> [Exercise task 1]
Answer these questions about the commentary on Kuwait:
(a) In what year did the writer publish a piece in Le Monde?
(b) What invasion did that Le Monde piece address?
(c) According to the opening paragraph, what do Arab nationalists disapprove of?

> [Page extract]
Whatever many Arabs might feel about Kuwait, most will admit that Hussein has shaken the area out of its profound state of hypnosis. That act alone is likely to lead to a rallying of Arab nationalists behind Hussein, not because they approve the invasion of one country by another, nor because they approve of his repressive policies at home, but because they disapprove the status quo that his move against Kuwait has endangered.

It was these frustrations I had in mind when, in 1982, I wrote in Le Monde on the Arab leaders’ apathy and inaction toward Israel’s invasion of Lebanon:

“Among the Arab masses, the classical situation of a role looking for a hero does now exist. This hero will be born out of the stifling frustrations being felt by those masses. He will be urged to throw over the wall all the conventions which his people are being asked to respect, and which the Israelis are being tolerated for violating. He will be expected to sentence the oil wells to fire, and in the smoke of the aftermath to work on inciting popular uprisings against those regimes desperately lacking in legitimacy.”

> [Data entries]
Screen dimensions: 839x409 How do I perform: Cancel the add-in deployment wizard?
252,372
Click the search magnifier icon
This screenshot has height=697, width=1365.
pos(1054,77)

> [Exercise task 2] Please rewrite the data entries, swapping "wizard" for "assistant" and leaving everything else the same.

> [Task response 1]
(a) 1982
(b) Israel's invasion of Lebanon
(c) The status quo that Hussein's move against Kuwait has endangered

> [Task response 2]
Screen dimensions: 839x409 How do I perform: Cancel the add-in deployment assistant?
252,372
Click the search magnifier icon
This screenshot has height=697, width=1365.
pos(1054,77)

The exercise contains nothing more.